Dance Concert lights up the stage

Rhett Jones
Last Updated April 25, 2010
the jist

The first annual Spring Arts Festival kicked off Thursday night with the Spring Dance Concert.

The first annual Spring Arts Festival kicked off Thursday night with the Spring Dance Concert.

 It was the third performance in a series of performances that began last weekend and it featured the F&M Dance company in works by student choreographers.  The program featured nine very different but equally creative pieces choreographed by F&M students.

 The show began with a ballet-inspired piece titled “A Series of Amiable Ambulations” and featured the choreography of Janine Granit ’12 and Christina Mueller ’12.  A medley of Taylor Swift’s “Love Story” and Coldplay’s “Viva la Vida” played as dancers twirled across the stage.

 The show took a drastic turn after the first piece and shifted to a darker tone.  A bed was brought onstage and Matchbook Romance played during a piece titled “Believe”, which was choreographed by Chelsea Craig ’12. This tap piece focused on the “monsters under the bed” and it was a wonderful transition from the first piece.  

 The first half of the program offered a little of all types of dance and all types of music. From Allison Massof ’11 performing a solo piece with her back to the audience to a ballet piece titled “An Unexpected Pattern” to the final piece before intermission, a more hip-hop centered piece set to Busta Rhymes, the first act was a wonderful showcase of student’s talent both as choreographers and as dancers.

 The second act following intermission showcased a wide range of choreography and songs, all focusing on different themes.  The first piece, titled “The 3 Wayfarers”, choreographed by Tori Lawrence ’10 with input from the dancers, was a unique piece in which paper costumes and cardboard tubes added to the dance. 

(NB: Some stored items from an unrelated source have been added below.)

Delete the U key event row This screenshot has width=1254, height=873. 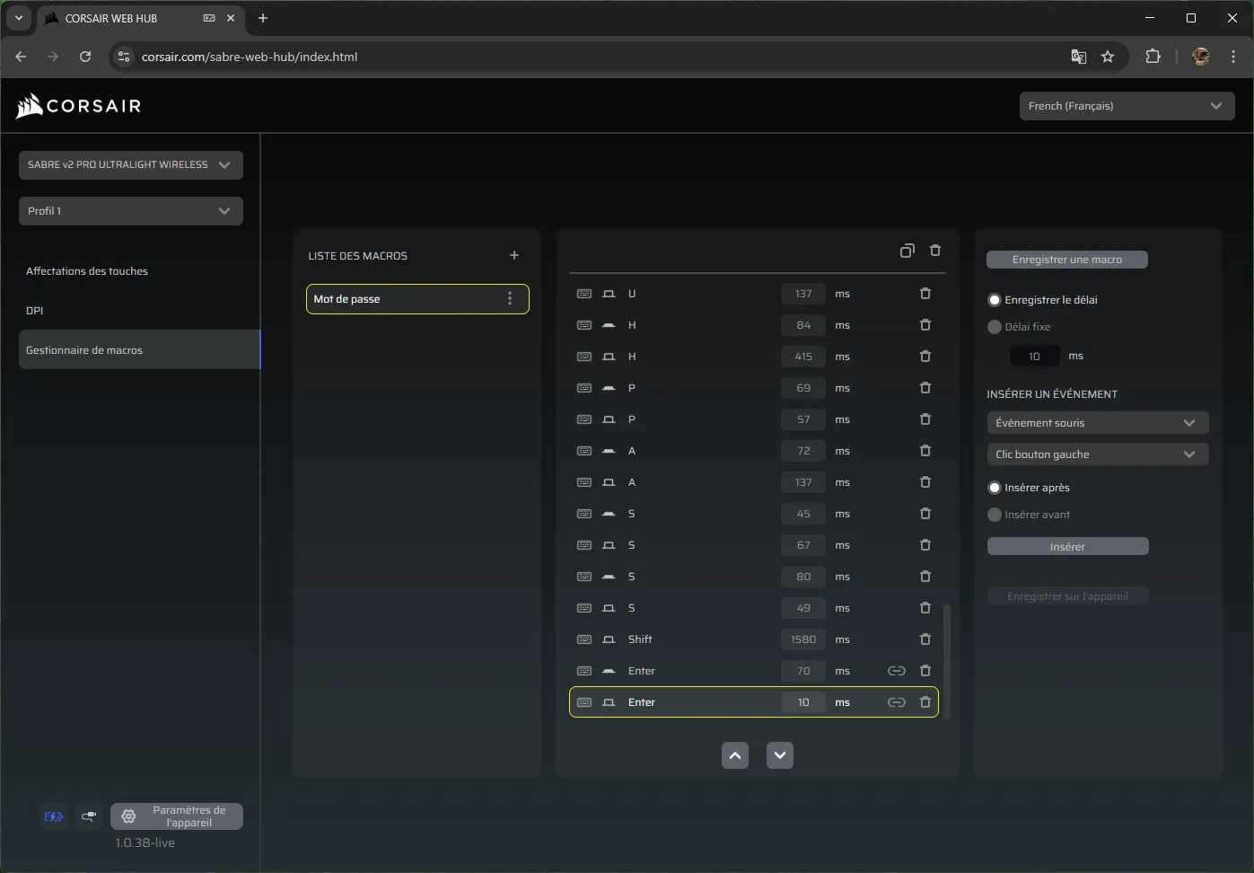point(925,294)
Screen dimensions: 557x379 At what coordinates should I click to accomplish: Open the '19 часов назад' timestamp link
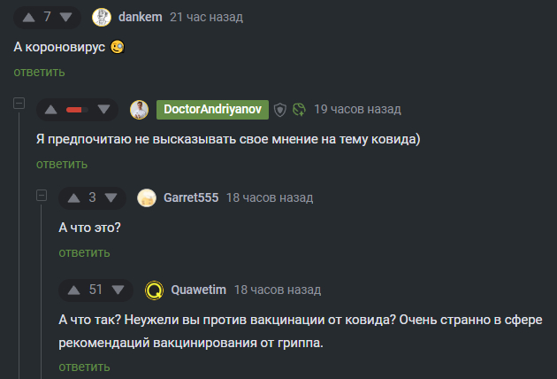click(x=357, y=110)
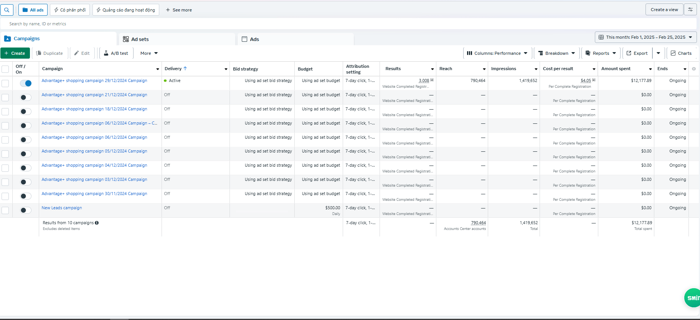Check the select-all campaigns checkbox

click(x=5, y=69)
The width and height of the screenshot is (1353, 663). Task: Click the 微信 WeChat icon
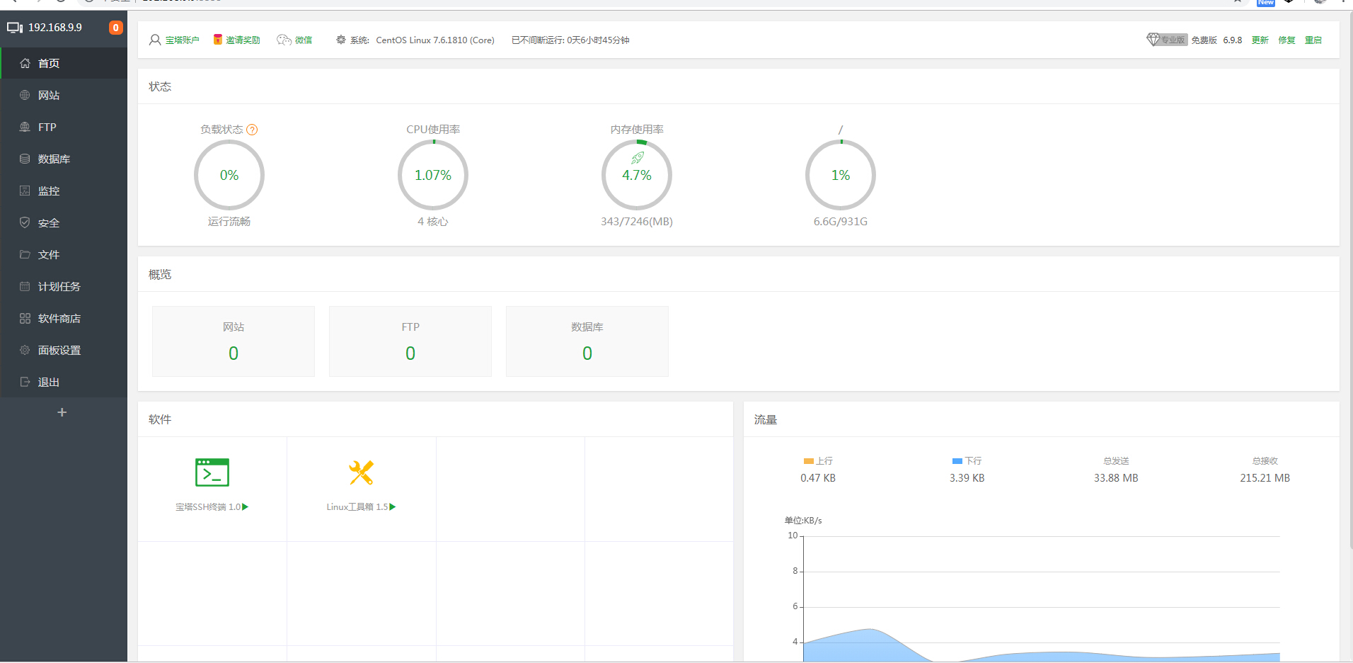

 The next piece, “Threshold”, choreographed by Shana Silverstein ’10, used glow tape on otherwise black costumes to great effect. The piece ended in complete darkness, with only the glow tape visible to the audience. The lighting changed with the music throughout the piece, adding another creative aspect to the dance.

 The show shifted once again to a blue-and-green-lighted piece titled “The Subsurface Process,” choreographed by Jaclyn Malat ’11. The five dancers, dressed in either purple or green, began with no music and then shifted once the music began.

 The last piece in the show, titled “Tantra” and choreographed by Lin Nie ’10 in collaboration with Anna Stewart ’12, was inspired by pilgrims in Tibet.  The music had a more rustic, almost tribal air to it, and it shifted throughout the piece from calm to frenzied, making the dancers change their pace. It was easy to track the pilgrimage throughout the piece and the continual growth of the dancers as their journey progressed.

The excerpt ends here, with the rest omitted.